Le chemin de fer et la littérature
Jean Contrucci
L'énigme de la Blancarde
Pour
gagner la lointaine banlieue, Raoul acheta un billet de seconde classe à la
Compagnie du Chemin de Fer de l'Est de Marseille. Le nom était bien pompeux
pour une ligne qui ne dépassait pas huit kilomètres. Son siège se situait au
sous-sol du bâtiment abritant la Bourse du travail, marché des capucins, à
deux pas de la rue Canebière. Depuis deux ans, la compagnie exploitait un mode
de transport révolutionnaire que la municipalité avait offert le 23 décembre
1893, comme un cadeau de Noël aux Marseillais. Il s'agissait d'un chemin de fer
souterrain, unique en son genre, qui passait en tunnel sous la colline couronnée
par la Plaine Saint Michel (1) pour déboucher à l'air libre sur le boulevard
Chave. Il le parcourait dans son entier, desservait la petite gare de La
Blancarde et achevait son parcours devant le cimetière Saint-Pierre, le plus
important de la ville
Comme il n'était pas question - le tunnel mesurant près d'un kilomètre -
d'utiliser une locomotive à vapeur classique dont la fumée eût asphyxié les
usagers, on avait acquis de locomotives sans foyer Lamm et Francq, fonctionnant
grâce à un réservoir d'eau portée à 200 degrés, saturée de vapeur. Elles
tiraient un train de deux ou trois wagons selon l'influence.

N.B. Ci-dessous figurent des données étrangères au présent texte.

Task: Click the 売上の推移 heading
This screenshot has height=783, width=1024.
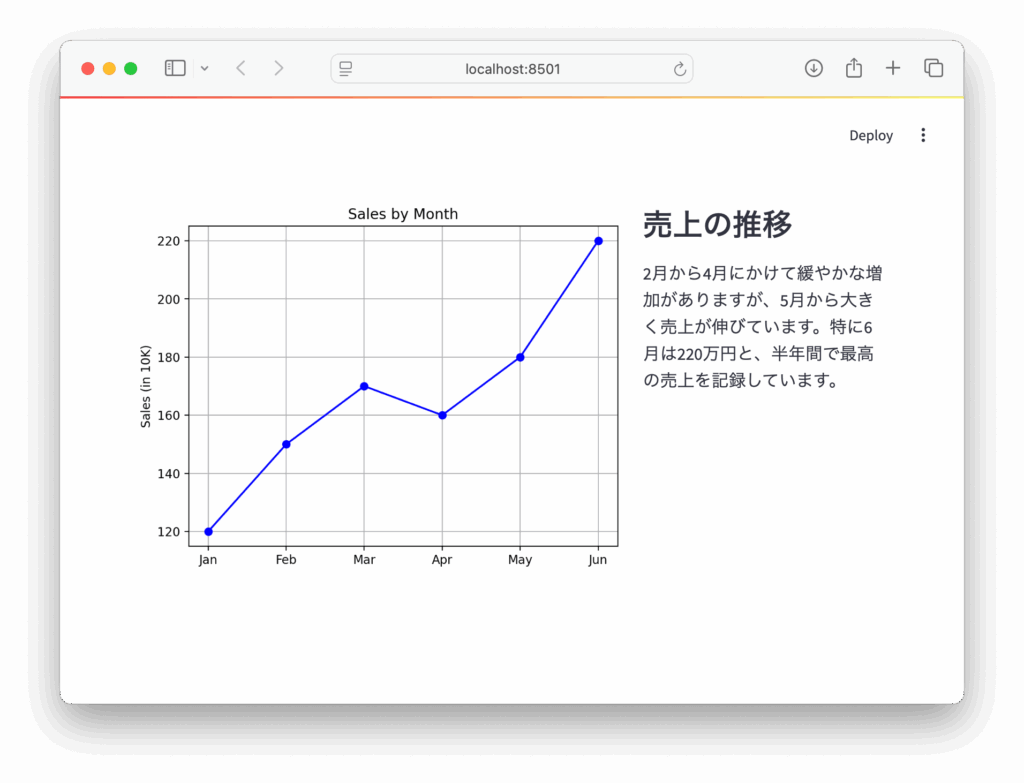Action: point(717,225)
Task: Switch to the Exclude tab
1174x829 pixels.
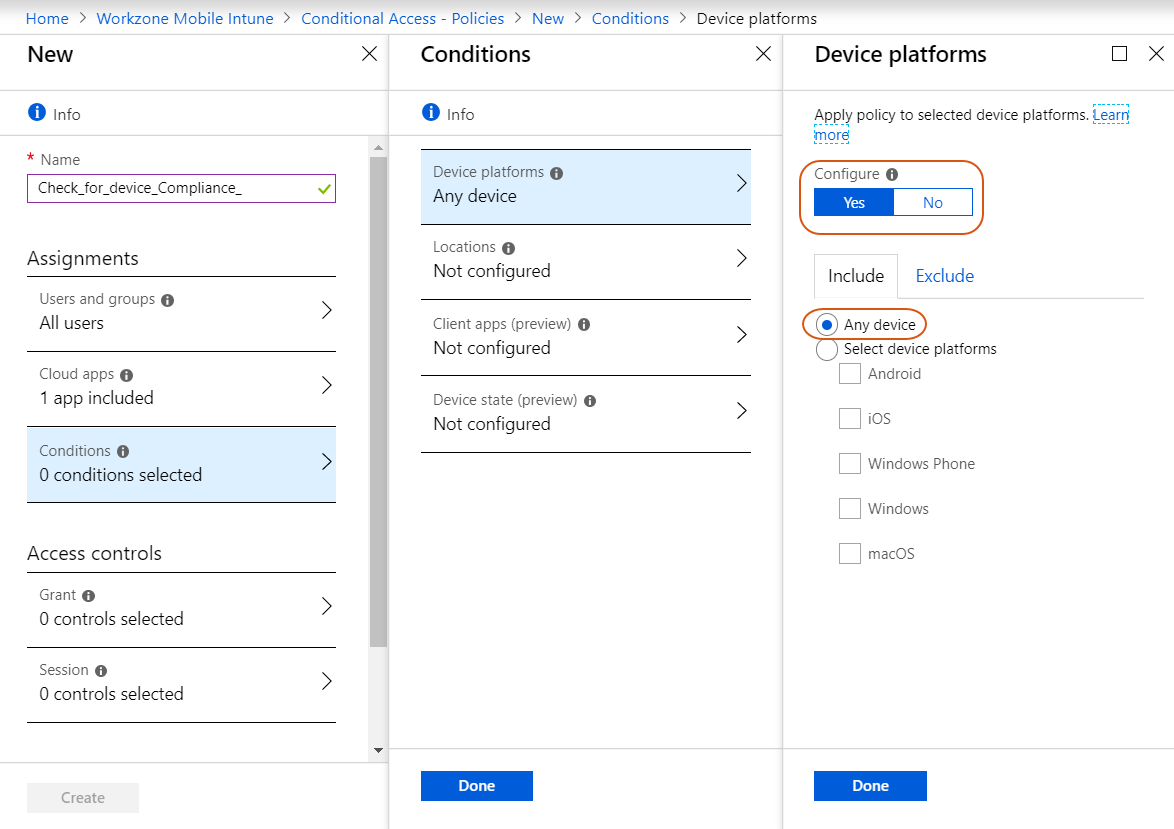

Raoul Signoret suivit avec intérêt la manœuvre de la locomotive de la rame
qui venait d'entrer gare de l'Est. Elle rechargeait en vapeur auprès d'un générateur,
puis grâce à une plaque tournante située en tête de ligne, elle regagnait
maintenant, par une voie parallèle, la queue du convoi, qui, grâce à elle
redevenait la tête, lors du voyage retour. Le chef de train attendit que ses
wagons fussent suffisamment garnis pour donner le signal du départ à l'aide
d'une petite trompette criarde.
La boulevard Chave, ombragé de platanes qui commençaient à atteindre une
taille respectable, avait encore gagné plusieurs centaines de mètres en
direction de la petite gare qui en marquait son terme. Les immeubles y
poussaient comme des champignons après la pluie. En passant devant les murs de
la sinistre prison qui dressait sa silhouette patibulaire à l'angle de la rue
George, Raoul Signoret ne pût s'empêcher d'évoquer une autre silhouette inquiétante,
celle de Louis Coulon qui avait passé là le mois nécessaires à l'instruction
de son procès.
Il ne fallu pas moins de vingt minutes au convoi du Chemin de Fer de l'Est de
Marseille pour parcourir les six kilomètres le séparant de l'arrêt de La
Blancarde - le seul de la ligne - car les voyageurs étaient autorisés par le règlement
de la compagnie à demander au cheminot un "arrêt en pleine voie",
c'est à dire près de chez eux. Ils ne s'en privaient pas !
Le journaliste poursuivit à pied vers le hameau, en franchissant la ligne du
chemin de fer de Toulon à Nice et l'Italie, par le pont jeté sur le Chemin des
Pierres de Moulins (2), reliant La Blancarde à Marseille, qui avançait un peu
plus à sa rencontre.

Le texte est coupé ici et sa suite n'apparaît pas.